**PROBLEM TO WORK ON**
For this exercise, restate the data below with no change at all.

**AVAILABLE DATA**
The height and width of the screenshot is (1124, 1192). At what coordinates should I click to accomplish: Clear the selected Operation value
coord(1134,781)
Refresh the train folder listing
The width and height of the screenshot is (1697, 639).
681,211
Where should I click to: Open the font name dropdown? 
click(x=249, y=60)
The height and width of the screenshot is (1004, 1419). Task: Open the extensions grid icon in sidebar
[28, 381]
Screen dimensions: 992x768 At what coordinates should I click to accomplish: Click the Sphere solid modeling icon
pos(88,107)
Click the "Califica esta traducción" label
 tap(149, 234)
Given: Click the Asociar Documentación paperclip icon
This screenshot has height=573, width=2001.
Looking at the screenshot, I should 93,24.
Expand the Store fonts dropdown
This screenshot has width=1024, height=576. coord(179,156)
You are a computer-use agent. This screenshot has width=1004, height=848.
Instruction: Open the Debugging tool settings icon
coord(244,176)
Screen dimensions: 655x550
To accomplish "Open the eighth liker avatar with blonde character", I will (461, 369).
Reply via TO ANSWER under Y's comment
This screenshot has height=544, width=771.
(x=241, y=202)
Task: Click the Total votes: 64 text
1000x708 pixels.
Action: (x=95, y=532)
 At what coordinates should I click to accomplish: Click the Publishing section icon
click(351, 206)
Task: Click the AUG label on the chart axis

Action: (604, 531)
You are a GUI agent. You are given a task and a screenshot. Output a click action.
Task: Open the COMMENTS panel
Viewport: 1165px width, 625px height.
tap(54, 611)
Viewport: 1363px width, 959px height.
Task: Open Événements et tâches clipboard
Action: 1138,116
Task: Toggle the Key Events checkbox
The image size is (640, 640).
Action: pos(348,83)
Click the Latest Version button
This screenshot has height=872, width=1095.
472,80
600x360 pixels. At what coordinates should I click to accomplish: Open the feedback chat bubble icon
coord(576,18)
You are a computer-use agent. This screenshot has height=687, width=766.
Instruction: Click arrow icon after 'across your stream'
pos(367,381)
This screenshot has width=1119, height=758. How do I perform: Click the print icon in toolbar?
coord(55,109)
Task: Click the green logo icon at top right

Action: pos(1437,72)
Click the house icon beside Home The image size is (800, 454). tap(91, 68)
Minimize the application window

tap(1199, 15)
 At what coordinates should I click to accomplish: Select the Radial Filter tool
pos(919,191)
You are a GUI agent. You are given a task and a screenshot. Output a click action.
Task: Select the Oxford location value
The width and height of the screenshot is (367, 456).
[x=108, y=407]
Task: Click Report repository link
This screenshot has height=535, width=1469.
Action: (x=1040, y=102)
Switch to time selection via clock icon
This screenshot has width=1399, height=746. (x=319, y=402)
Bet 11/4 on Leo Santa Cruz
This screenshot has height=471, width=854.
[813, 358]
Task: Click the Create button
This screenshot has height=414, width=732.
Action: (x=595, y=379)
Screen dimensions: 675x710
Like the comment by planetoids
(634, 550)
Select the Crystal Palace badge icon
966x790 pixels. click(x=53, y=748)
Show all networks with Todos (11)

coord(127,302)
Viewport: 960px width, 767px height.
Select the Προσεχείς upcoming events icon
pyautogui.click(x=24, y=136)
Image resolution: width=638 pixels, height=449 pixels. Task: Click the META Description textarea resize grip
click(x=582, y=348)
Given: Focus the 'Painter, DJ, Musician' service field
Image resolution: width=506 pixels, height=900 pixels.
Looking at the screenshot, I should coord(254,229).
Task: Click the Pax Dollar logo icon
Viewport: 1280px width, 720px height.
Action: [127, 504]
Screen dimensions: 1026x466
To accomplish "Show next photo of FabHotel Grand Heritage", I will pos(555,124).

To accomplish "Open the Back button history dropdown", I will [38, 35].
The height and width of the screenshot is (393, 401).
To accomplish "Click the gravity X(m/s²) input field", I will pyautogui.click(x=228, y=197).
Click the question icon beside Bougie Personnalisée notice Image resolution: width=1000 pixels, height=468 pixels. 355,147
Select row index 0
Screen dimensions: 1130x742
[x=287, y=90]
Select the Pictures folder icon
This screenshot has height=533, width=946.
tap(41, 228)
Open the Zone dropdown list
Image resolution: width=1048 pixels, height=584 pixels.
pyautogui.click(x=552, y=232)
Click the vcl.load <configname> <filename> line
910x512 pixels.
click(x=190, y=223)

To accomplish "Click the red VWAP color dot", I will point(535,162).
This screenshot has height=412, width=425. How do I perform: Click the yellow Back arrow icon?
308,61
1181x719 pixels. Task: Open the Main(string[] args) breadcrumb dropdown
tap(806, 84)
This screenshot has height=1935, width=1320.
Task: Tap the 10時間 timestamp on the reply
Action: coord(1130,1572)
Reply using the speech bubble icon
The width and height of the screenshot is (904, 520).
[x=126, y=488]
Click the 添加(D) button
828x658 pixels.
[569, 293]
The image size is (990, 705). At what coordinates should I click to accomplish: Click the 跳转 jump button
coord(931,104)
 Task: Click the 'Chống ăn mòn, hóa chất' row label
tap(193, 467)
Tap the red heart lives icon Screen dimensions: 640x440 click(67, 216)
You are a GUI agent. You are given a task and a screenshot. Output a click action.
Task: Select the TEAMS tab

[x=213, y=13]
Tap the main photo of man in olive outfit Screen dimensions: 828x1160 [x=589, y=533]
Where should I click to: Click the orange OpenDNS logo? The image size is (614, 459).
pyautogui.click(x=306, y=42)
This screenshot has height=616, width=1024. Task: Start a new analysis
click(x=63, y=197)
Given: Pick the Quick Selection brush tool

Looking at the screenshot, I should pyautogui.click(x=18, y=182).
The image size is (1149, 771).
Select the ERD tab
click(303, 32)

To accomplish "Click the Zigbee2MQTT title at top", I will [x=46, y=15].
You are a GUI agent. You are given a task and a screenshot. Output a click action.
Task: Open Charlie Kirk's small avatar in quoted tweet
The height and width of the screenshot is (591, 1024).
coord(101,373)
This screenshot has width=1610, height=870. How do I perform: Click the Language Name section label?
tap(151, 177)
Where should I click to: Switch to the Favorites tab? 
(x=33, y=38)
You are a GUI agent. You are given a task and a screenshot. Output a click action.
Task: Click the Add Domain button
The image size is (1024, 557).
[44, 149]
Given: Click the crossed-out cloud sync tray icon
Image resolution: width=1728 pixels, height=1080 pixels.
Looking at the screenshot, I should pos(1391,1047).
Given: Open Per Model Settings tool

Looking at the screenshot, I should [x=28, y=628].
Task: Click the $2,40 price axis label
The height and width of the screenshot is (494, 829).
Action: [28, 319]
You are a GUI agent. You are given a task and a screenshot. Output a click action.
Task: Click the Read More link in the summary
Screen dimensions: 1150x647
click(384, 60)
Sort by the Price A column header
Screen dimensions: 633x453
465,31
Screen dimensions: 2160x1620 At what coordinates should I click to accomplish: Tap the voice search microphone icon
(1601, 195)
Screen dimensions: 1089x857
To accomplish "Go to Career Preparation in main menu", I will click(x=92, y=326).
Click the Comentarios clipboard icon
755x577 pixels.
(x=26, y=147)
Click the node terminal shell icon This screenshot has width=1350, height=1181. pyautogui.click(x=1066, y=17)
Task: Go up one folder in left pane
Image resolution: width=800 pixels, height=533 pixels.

**SOLUTION FOR THIS EXERCISE**
The height and width of the screenshot is (1124, 1192). At what coordinates should I click to accomplish: Clear the selected Operation value
coord(1134,781)
Refresh the train folder listing
The width and height of the screenshot is (1697, 639).
681,211
Where should I click to: Open the font name dropdown? 
click(x=249, y=60)
The height and width of the screenshot is (1004, 1419). Task: Open the extensions grid icon in sidebar
[28, 381]
Screen dimensions: 992x768 At what coordinates should I click to accomplish: Click the Sphere solid modeling icon
pos(88,107)
Click the "Califica esta traducción" label
 tap(149, 234)
Given: Click the Asociar Documentación paperclip icon
This screenshot has height=573, width=2001.
Looking at the screenshot, I should 93,24.
Expand the Store fonts dropdown
This screenshot has width=1024, height=576. coord(179,156)
You are a computer-use agent. This screenshot has width=1004, height=848.
Instruction: Open the Debugging tool settings icon
coord(244,176)
Screen dimensions: 655x550
To accomplish "Open the eighth liker avatar with blonde character", I will (461, 369).
Reply via TO ANSWER under Y's comment
This screenshot has height=544, width=771.
(x=241, y=202)
Task: Click the Total votes: 64 text
1000x708 pixels.
Action: (x=95, y=532)
 At what coordinates should I click to accomplish: Click the Publishing section icon
click(351, 206)
Task: Click the AUG label on the chart axis

Action: (604, 531)
You are a GUI agent. You are given a task and a screenshot. Output a click action.
Task: Open the COMMENTS panel
Viewport: 1165px width, 625px height.
tap(54, 611)
Viewport: 1363px width, 959px height.
Task: Open Événements et tâches clipboard
Action: 1138,116
Task: Toggle the Key Events checkbox
The image size is (640, 640).
Action: pos(348,83)
Click the Latest Version button
This screenshot has height=872, width=1095.
472,80
600x360 pixels. At what coordinates should I click to accomplish: Open the feedback chat bubble icon
coord(576,18)
You are a computer-use agent. This screenshot has height=687, width=766.
Instruction: Click arrow icon after 'across your stream'
pos(367,381)
This screenshot has width=1119, height=758. How do I perform: Click the print icon in toolbar?
coord(55,109)
Task: Click the green logo icon at top right

Action: pos(1437,72)
Click the house icon beside Home The image size is (800, 454). tap(91, 68)
Minimize the application window

tap(1199, 15)
 At what coordinates should I click to accomplish: Select the Radial Filter tool
pos(919,191)
You are a GUI agent. You are given a task and a screenshot. Output a click action.
Task: Select the Oxford location value
The width and height of the screenshot is (367, 456).
[x=108, y=407]
Task: Click Report repository link
This screenshot has height=535, width=1469.
Action: (x=1040, y=102)
Switch to time selection via clock icon
This screenshot has width=1399, height=746. (x=319, y=402)
Bet 11/4 on Leo Santa Cruz
This screenshot has height=471, width=854.
[813, 358]
Task: Click the Create button
This screenshot has height=414, width=732.
Action: (x=595, y=379)
Screen dimensions: 675x710
Like the comment by planetoids
(634, 550)
Select the Crystal Palace badge icon
966x790 pixels. click(x=53, y=748)
Show all networks with Todos (11)

coord(127,302)
Viewport: 960px width, 767px height.
Select the Προσεχείς upcoming events icon
pyautogui.click(x=24, y=136)
Image resolution: width=638 pixels, height=449 pixels. Task: Click the META Description textarea resize grip
click(x=582, y=348)
Given: Focus the 'Painter, DJ, Musician' service field
Image resolution: width=506 pixels, height=900 pixels.
Looking at the screenshot, I should coord(254,229).
Task: Click the Pax Dollar logo icon
Viewport: 1280px width, 720px height.
Action: [127, 504]
Screen dimensions: 1026x466
To accomplish "Show next photo of FabHotel Grand Heritage", I will pos(555,124).

To accomplish "Open the Back button history dropdown", I will [38, 35].
The height and width of the screenshot is (393, 401).
To accomplish "Click the gravity X(m/s²) input field", I will pyautogui.click(x=228, y=197).
Click the question icon beside Bougie Personnalisée notice Image resolution: width=1000 pixels, height=468 pixels. 355,147
Select row index 0
Screen dimensions: 1130x742
[x=287, y=90]
Select the Pictures folder icon
This screenshot has height=533, width=946.
tap(41, 228)
Open the Zone dropdown list
Image resolution: width=1048 pixels, height=584 pixels.
pyautogui.click(x=552, y=232)
Click the vcl.load <configname> <filename> line
910x512 pixels.
click(x=190, y=223)

To accomplish "Click the red VWAP color dot", I will point(535,162).
This screenshot has height=412, width=425. How do I perform: Click the yellow Back arrow icon?
308,61
1181x719 pixels. Task: Open the Main(string[] args) breadcrumb dropdown
tap(806, 84)
This screenshot has height=1935, width=1320.
Task: Tap the 10時間 timestamp on the reply
Action: coord(1130,1572)
Reply using the speech bubble icon
The width and height of the screenshot is (904, 520).
[x=126, y=488]
Click the 添加(D) button
828x658 pixels.
[569, 293]
The image size is (990, 705). At what coordinates should I click to accomplish: Click the 跳转 jump button
coord(931,104)
 Task: Click the 'Chống ăn mòn, hóa chất' row label
tap(193, 467)
Tap the red heart lives icon Screen dimensions: 640x440 click(67, 216)
You are a GUI agent. You are given a task and a screenshot. Output a click action.
Task: Select the TEAMS tab

[x=213, y=13]
Tap the main photo of man in olive outfit Screen dimensions: 828x1160 [x=589, y=533]
Where should I click to: Click the orange OpenDNS logo? The image size is (614, 459).
pyautogui.click(x=306, y=42)
This screenshot has height=616, width=1024. Task: Start a new analysis
click(x=63, y=197)
Given: Pick the Quick Selection brush tool

Looking at the screenshot, I should pyautogui.click(x=18, y=182).
The image size is (1149, 771).
Select the ERD tab
click(303, 32)

To accomplish "Click the Zigbee2MQTT title at top", I will [x=46, y=15].
You are a GUI agent. You are given a task and a screenshot. Output a click action.
Task: Open Charlie Kirk's small avatar in quoted tweet
The height and width of the screenshot is (591, 1024).
coord(101,373)
This screenshot has width=1610, height=870. How do I perform: Click the Language Name section label?
tap(151, 177)
Where should I click to: Switch to the Favorites tab? 
(x=33, y=38)
You are a GUI agent. You are given a task and a screenshot. Output a click action.
Task: Click the Add Domain button
The image size is (1024, 557).
[44, 149]
Given: Click the crossed-out cloud sync tray icon
Image resolution: width=1728 pixels, height=1080 pixels.
Looking at the screenshot, I should pos(1391,1047).
Given: Open Per Model Settings tool

Looking at the screenshot, I should [x=28, y=628].
Task: Click the $2,40 price axis label
The height and width of the screenshot is (494, 829).
Action: [28, 319]
You are a GUI agent. You are given a task and a screenshot. Output a click action.
Task: Click the Read More link in the summary
Screen dimensions: 1150x647
click(384, 60)
Sort by the Price A column header
Screen dimensions: 633x453
465,31
Screen dimensions: 2160x1620 At what coordinates should I click to accomplish: Tap the voice search microphone icon
(1601, 195)
Screen dimensions: 1089x857
To accomplish "Go to Career Preparation in main menu", I will click(x=92, y=326).
Click the Comentarios clipboard icon
755x577 pixels.
(x=26, y=147)
Click the node terminal shell icon This screenshot has width=1350, height=1181. pyautogui.click(x=1066, y=17)
Task: Go up one folder in left pane
Image resolution: width=800 pixels, height=533 pixels.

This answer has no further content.